4. De Jesus, J. Y. (2000). Re-Examining the Norm Concept in Cephalometrics: Associations
Between Subjective Assessments and Deviations from Cephalometric Norms. AIR FORCE
INST OF TECH WRIGHT-PATTERSONAFB OH.
5. Singh G. Textbook of orthodontics. 2nd ed. New Delhi:Jaypee Brothers Medical Publishers
6. Maulida, M. M. A. (2019). Gambaran Kejadian Maloklusi Angle pada Siswa SLB Negeri
Semarang (Doctoral dissertation, Universitas Muhammadiyah Semarang).
7. Noor, V. A. (2019).
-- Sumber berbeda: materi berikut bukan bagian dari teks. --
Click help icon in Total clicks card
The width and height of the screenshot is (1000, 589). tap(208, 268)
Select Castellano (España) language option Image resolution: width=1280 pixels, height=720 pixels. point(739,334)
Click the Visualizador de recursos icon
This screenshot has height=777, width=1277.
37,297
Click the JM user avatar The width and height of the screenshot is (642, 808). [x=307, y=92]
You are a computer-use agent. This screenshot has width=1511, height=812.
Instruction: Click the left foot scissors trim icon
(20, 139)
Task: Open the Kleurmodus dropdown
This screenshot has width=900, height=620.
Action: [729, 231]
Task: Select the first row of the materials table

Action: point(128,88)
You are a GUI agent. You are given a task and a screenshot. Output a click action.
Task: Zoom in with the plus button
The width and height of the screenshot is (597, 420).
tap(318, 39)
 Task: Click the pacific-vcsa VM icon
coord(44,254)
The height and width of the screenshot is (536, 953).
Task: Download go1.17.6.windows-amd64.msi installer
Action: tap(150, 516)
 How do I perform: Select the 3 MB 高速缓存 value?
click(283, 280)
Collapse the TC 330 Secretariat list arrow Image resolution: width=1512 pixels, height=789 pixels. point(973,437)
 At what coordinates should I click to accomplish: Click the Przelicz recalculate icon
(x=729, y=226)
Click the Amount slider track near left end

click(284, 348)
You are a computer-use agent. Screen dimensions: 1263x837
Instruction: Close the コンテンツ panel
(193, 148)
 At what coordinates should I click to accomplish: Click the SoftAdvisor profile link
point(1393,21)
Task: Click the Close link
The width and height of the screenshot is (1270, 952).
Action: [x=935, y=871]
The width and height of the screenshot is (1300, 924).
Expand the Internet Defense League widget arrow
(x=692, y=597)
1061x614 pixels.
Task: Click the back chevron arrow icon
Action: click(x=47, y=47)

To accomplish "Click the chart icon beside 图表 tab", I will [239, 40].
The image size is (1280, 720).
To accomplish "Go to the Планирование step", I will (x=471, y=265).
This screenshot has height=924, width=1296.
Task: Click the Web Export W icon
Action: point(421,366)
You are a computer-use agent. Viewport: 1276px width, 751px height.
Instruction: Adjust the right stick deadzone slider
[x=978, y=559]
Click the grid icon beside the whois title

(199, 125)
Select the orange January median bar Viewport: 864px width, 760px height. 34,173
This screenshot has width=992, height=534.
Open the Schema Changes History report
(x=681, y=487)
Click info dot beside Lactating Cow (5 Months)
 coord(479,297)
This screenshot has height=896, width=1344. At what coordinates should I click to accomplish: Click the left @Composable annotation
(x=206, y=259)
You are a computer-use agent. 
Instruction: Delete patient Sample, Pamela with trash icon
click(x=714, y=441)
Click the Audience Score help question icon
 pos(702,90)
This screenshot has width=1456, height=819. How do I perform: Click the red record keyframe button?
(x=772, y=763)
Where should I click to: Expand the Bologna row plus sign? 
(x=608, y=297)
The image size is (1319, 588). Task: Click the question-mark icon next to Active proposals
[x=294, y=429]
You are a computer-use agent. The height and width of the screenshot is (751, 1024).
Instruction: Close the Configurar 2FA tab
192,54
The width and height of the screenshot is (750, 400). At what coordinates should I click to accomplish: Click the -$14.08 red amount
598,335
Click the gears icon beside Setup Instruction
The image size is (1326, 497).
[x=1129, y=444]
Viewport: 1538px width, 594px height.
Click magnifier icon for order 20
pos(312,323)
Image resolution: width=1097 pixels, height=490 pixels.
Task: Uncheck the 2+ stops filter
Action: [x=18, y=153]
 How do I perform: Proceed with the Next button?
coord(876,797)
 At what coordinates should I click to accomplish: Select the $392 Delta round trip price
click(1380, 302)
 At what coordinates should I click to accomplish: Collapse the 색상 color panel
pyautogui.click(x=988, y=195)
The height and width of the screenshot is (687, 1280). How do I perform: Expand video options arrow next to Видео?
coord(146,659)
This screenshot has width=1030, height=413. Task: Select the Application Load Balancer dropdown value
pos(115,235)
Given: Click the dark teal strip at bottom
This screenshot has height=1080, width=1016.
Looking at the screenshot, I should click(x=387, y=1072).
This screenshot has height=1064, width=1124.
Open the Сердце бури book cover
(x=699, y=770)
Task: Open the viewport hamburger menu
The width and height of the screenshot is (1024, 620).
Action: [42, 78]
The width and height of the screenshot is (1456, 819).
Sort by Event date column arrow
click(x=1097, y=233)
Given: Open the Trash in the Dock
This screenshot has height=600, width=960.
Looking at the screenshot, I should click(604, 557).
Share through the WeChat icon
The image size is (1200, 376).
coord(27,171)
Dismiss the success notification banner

JAMINAN KUALITAS RADIOGRAF PANORAMIK DIGITAL
DITINJAU DARI SEGI ARTEFAK PADA RUMAH SAKIT DI KOTA SEMARANG (Doctoral
dissertation, Universitas Islam Sultan Agung).
8. Purba, Y. S., & Sari, P. I. (2020). Pengukuran Paparan Dosis Sinar X Sebelum dan Sesudah
Pengendalian Pada Proses Pekerjaan Radiologi di RS Islam Jakarta Tahun 2020.
9. Khidir NAN et al. A review study on patient’s radiation dose form diagnostic radiography.
International Journal of Science (IJSR), 2013;2(6):373-374.
10. Angin L. Radiation Safety In Dental Practice. California Dental Assocation 2014:16,57.